Deirdre Loughridge

Andrew W. Mellon Graduate Fellow in the Humanities

20092010 Forum on Connections

Deirdre Loughridge


Hot Air Balloons and Music: Connecting Earth and the Infinite at the End of the Eighteenth Century

Today, hot air balloons provide peaceful, aimless rides for vacationers, and momentary visual delight for accidental spectators. In the 1780s, however, hot air balloon flights were accompanied by clamorous celebration, and connected people and spaces in new ways. My project examines the link hot air balloons forged between earthly and celestial regions, and the questions they occasioned about sonic communication in the late eighteenth century. Through readings of texts from the hot air balloon craze, I will develop a new history of the spectacle of hot air balloon flight that takes into account the sonic yet wordless connections made between spectator and aeronaut, and the partial yet promising connection achieved between earth and heavens.
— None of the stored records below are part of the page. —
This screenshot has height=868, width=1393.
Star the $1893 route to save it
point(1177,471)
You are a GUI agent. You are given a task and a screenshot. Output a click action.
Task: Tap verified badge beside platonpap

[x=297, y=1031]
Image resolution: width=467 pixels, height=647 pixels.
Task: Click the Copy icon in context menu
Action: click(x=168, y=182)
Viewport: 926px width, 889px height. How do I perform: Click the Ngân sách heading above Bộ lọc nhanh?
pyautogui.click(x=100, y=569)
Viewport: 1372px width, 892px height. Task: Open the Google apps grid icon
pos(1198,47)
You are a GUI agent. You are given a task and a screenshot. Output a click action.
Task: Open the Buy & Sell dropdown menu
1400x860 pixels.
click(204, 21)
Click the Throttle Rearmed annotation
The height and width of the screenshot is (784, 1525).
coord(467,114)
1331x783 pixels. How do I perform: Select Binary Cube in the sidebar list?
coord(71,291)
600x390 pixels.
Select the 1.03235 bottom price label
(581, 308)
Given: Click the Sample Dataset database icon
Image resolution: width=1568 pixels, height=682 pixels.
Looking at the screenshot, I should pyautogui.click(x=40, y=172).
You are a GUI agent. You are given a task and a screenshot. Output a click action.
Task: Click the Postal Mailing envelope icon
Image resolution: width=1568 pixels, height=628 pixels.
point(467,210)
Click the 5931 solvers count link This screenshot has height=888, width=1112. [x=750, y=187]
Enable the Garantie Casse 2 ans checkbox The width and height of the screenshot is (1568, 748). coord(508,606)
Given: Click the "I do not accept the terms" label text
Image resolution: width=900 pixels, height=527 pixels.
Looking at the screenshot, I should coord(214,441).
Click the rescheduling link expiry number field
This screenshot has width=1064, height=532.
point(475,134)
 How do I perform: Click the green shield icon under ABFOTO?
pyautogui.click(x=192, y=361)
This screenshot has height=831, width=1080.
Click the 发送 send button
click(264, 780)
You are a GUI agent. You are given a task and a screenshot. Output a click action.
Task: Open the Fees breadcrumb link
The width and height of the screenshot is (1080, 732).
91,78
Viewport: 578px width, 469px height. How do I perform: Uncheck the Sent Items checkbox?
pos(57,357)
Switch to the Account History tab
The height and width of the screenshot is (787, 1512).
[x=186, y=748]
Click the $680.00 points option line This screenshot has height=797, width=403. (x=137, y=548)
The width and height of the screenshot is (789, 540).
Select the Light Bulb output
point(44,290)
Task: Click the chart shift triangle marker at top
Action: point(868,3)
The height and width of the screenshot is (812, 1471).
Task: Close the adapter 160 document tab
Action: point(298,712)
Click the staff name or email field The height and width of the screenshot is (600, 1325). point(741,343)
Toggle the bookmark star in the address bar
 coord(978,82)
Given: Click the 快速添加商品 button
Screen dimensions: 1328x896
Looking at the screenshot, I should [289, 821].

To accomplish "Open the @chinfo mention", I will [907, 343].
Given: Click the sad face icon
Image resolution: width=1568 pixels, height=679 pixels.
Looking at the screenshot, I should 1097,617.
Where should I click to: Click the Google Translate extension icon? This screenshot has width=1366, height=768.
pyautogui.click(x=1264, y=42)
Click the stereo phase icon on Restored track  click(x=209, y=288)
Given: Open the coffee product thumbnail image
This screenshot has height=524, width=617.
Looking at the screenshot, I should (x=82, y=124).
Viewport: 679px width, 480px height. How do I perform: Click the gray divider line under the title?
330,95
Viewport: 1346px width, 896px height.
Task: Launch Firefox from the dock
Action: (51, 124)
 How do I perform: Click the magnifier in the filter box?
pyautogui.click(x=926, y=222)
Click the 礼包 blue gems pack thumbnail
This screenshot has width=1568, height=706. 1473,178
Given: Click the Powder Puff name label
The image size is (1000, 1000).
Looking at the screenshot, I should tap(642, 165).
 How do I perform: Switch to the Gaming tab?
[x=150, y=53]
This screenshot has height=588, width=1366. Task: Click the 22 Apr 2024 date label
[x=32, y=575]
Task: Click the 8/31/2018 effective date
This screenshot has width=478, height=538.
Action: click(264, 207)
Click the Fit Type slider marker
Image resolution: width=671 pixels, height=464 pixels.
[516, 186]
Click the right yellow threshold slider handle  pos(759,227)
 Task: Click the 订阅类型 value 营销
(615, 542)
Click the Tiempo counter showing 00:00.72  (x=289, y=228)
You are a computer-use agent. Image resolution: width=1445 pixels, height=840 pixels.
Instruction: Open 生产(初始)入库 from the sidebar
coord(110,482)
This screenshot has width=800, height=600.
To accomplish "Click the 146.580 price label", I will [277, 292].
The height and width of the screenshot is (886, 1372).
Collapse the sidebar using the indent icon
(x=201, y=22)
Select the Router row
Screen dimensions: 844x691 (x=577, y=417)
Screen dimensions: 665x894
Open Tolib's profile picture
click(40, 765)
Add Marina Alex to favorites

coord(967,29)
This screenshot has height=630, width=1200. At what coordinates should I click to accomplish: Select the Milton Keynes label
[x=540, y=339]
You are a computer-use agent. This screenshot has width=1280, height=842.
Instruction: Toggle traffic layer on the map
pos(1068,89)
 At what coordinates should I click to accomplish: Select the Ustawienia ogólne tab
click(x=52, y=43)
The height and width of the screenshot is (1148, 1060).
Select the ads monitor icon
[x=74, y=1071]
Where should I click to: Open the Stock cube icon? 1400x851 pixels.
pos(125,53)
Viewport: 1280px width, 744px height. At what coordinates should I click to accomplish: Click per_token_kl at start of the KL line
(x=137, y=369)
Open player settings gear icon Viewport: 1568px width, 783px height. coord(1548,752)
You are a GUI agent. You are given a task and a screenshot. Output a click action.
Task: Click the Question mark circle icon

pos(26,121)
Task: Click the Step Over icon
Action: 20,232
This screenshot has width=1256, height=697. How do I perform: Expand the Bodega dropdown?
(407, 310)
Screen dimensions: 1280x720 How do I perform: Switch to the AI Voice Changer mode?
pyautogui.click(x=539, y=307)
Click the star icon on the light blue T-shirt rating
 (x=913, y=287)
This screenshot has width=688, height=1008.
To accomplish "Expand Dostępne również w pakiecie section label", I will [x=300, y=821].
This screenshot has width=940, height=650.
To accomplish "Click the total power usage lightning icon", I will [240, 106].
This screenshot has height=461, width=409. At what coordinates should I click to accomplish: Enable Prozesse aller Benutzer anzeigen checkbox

I will also draw a historical connection between the hot air balloon craze and the development of early Romantic music aesthetics. The loss of articulate sound between earth and hot air balloon suggests examining not only what instrumental music could mean for early Romantics, but also what it – uniquely – could connect. For early Romantics, instrumental music, functioning like a hot air balloon, could connect man to higher, infinite realm.